**Requirement**
The required answer is a copy of each line in the entries below that includes "computer".
##############################
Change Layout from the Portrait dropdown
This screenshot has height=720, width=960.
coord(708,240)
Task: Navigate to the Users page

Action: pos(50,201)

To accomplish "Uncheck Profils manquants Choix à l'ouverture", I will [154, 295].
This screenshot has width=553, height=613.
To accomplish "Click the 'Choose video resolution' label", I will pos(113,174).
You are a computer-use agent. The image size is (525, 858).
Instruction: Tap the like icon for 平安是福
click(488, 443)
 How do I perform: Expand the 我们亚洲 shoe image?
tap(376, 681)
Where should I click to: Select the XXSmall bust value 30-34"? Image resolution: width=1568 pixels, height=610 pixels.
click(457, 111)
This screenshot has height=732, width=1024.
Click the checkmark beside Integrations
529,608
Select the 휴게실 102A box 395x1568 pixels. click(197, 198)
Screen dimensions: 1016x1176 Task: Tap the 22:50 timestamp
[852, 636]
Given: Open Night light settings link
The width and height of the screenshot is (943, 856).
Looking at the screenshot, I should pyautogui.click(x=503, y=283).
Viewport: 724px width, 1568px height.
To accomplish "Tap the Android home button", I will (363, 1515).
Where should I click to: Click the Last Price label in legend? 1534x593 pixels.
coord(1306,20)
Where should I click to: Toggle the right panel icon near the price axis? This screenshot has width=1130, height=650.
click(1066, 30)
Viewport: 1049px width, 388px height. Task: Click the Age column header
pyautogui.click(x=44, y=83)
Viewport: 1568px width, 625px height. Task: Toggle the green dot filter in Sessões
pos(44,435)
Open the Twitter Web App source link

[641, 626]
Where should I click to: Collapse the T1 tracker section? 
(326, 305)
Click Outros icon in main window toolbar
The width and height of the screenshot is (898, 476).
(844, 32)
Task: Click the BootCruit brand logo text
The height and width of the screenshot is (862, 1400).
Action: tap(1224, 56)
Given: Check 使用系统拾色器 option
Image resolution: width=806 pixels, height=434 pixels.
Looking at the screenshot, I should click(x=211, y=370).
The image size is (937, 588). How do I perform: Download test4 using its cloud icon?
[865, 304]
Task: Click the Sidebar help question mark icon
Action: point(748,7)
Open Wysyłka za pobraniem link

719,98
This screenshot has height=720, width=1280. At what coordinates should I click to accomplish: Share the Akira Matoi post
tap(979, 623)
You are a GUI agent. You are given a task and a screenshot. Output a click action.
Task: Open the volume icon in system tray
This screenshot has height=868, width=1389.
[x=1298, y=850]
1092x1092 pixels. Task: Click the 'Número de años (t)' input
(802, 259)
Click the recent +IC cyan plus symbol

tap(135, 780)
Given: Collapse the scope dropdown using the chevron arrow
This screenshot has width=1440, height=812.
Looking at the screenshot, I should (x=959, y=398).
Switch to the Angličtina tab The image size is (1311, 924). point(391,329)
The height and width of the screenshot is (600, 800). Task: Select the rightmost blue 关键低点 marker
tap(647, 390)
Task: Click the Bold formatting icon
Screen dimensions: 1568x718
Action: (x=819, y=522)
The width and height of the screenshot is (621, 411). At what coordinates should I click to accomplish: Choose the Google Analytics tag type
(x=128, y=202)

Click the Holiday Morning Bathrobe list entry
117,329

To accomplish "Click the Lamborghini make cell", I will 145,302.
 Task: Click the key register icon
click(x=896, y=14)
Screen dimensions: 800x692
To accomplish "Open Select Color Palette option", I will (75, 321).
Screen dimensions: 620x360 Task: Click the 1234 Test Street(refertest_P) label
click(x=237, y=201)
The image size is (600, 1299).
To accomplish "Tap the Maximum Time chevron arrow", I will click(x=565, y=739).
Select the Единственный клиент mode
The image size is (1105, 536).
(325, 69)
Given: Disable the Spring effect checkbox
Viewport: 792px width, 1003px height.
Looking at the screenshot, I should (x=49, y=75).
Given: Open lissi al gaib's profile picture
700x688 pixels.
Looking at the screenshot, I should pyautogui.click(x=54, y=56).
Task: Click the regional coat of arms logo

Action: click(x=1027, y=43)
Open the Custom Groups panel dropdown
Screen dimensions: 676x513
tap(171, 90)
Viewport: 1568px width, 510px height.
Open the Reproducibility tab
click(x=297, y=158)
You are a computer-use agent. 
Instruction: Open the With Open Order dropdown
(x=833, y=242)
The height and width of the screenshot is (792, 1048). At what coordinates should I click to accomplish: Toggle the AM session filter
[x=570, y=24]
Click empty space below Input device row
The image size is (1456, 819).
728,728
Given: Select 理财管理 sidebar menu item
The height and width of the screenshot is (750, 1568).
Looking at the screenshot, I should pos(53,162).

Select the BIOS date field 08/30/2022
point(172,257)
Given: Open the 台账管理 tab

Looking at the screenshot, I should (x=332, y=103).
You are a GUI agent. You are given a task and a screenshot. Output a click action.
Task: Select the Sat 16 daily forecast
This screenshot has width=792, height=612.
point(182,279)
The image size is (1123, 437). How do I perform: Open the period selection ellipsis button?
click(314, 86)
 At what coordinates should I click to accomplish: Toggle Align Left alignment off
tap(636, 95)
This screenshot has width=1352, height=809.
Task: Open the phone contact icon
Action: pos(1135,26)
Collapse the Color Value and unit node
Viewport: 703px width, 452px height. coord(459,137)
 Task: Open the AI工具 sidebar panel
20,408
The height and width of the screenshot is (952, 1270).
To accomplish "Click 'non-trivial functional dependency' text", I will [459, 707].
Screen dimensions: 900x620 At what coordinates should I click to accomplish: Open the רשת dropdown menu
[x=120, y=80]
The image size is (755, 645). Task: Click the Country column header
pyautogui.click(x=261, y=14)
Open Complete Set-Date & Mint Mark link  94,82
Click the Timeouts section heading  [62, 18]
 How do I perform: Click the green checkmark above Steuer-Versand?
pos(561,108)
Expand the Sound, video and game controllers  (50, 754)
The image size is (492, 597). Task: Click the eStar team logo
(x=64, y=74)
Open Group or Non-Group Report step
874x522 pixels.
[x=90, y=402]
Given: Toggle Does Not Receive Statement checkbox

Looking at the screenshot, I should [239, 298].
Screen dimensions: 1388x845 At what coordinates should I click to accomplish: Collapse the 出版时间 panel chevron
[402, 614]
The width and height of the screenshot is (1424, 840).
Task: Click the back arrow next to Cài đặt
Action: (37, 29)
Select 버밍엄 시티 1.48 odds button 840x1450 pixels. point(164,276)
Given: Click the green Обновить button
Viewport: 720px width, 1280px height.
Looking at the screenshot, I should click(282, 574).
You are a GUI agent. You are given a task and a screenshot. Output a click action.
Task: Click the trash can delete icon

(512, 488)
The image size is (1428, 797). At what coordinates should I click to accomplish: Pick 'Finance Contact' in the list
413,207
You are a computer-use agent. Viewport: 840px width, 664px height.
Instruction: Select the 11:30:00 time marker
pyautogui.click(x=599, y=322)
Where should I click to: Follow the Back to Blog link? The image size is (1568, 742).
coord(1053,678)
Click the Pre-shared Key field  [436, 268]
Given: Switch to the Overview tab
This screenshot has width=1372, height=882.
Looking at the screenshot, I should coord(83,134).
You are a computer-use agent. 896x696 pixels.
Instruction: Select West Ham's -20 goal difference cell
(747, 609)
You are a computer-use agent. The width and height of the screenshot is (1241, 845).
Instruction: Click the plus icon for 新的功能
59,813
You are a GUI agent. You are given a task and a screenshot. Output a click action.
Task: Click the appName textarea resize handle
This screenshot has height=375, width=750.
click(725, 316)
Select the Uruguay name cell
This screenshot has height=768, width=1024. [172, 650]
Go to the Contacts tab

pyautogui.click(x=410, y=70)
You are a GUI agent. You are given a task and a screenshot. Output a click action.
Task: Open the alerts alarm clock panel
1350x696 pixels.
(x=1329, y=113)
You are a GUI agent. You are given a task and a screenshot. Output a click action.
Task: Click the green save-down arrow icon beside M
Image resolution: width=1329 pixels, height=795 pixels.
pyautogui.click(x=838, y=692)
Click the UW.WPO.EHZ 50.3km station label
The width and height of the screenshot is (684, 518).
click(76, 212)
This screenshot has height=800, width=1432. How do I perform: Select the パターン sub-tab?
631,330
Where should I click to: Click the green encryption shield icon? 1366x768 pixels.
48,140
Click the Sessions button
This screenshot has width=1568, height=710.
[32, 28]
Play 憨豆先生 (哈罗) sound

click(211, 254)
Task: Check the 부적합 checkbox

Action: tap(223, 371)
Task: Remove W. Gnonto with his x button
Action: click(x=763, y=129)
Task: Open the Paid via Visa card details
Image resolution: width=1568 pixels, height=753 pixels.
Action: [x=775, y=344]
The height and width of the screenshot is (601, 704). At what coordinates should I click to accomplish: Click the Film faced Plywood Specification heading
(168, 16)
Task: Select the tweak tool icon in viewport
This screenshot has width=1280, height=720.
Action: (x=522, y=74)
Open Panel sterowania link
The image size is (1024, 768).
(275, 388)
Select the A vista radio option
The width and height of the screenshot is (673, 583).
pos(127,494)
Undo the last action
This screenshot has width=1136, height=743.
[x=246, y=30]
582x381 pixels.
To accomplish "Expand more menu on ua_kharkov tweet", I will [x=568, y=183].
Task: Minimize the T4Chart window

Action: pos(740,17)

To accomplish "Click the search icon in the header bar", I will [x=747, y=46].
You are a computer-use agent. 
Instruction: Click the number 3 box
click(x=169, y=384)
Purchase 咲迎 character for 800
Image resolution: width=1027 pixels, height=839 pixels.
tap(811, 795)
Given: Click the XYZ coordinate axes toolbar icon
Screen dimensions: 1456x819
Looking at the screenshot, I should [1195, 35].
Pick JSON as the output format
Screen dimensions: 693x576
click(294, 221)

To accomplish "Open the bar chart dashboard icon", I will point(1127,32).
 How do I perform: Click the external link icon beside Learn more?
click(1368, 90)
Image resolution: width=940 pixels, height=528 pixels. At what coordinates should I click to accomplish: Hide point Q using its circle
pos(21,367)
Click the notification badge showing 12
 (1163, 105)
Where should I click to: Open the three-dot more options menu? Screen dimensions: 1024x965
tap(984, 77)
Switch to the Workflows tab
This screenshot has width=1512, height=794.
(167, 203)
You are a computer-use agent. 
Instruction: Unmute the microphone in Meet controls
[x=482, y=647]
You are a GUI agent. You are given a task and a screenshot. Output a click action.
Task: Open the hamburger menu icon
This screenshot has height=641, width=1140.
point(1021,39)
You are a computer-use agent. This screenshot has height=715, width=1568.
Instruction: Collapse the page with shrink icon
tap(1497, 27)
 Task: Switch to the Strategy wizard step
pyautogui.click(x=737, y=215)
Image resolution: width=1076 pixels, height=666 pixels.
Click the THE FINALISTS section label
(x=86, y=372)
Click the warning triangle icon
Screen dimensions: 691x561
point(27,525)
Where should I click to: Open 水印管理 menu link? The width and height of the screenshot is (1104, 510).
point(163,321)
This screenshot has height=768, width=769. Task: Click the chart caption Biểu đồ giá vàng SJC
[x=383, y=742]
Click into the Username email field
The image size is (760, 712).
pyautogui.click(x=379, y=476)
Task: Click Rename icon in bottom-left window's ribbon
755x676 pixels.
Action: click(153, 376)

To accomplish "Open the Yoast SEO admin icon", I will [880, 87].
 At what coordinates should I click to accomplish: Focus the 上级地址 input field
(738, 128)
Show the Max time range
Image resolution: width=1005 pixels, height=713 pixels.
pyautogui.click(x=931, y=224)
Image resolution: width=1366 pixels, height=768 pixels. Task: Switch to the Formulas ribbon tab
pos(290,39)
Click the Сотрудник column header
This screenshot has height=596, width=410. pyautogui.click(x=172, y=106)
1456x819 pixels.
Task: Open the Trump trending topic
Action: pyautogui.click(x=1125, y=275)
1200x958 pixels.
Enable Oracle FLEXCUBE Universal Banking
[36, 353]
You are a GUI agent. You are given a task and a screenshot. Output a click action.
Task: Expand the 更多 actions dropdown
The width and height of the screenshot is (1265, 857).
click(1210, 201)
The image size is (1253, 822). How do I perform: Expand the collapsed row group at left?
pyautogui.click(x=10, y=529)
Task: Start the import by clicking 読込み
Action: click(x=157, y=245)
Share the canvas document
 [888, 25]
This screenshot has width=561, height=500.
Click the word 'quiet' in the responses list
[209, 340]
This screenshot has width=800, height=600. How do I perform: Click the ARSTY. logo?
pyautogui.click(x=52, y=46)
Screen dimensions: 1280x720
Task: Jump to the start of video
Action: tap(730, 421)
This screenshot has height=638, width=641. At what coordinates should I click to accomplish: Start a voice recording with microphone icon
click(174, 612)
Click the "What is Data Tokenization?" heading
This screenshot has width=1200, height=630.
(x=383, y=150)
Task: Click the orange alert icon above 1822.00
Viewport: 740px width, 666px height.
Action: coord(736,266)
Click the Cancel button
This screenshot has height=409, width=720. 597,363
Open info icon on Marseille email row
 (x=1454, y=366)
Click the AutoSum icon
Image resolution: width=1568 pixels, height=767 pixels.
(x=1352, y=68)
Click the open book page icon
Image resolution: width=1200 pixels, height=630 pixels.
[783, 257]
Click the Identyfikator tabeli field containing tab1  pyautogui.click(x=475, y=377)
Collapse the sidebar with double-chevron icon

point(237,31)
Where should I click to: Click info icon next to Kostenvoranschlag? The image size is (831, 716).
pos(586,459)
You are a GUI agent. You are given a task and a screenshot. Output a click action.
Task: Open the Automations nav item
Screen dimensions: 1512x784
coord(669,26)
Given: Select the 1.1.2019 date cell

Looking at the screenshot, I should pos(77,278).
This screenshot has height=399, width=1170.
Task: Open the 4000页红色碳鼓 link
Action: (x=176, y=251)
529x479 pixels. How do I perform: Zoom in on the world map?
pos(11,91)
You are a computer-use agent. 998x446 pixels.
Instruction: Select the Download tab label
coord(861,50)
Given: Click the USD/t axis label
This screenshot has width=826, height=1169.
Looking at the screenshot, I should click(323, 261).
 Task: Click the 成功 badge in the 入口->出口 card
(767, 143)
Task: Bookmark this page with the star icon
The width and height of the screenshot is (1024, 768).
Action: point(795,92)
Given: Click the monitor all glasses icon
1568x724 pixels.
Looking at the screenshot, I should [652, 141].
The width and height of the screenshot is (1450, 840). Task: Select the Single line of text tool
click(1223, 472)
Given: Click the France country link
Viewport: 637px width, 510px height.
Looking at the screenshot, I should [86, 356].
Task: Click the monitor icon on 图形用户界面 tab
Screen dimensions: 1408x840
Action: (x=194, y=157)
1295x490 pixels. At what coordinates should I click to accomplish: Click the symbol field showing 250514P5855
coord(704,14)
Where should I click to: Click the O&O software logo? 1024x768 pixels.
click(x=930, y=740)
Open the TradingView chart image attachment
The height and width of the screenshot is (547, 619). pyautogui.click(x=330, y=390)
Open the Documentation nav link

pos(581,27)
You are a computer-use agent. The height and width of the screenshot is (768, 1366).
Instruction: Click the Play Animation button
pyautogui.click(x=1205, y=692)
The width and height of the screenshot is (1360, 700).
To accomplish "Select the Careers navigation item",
##############################
**Task result**
You are a computer-use agent. The image size is (525, 858).
You are a computer-use agent. 
You are a computer-use agent. Viewport: 840px width, 664px height.
You are a computer-use agent. 896x696 pixels.
You are a computer-use agent. The width and height of the screenshot is (1241, 845).
You are a computer-use agent. 
You are a computer-use agent. 
You are a computer-use agent. This screenshot has height=715, width=1568.
You are a computer-use agent. 998x446 pixels.
You are a computer-use agent. The height and width of the screenshot is (768, 1366).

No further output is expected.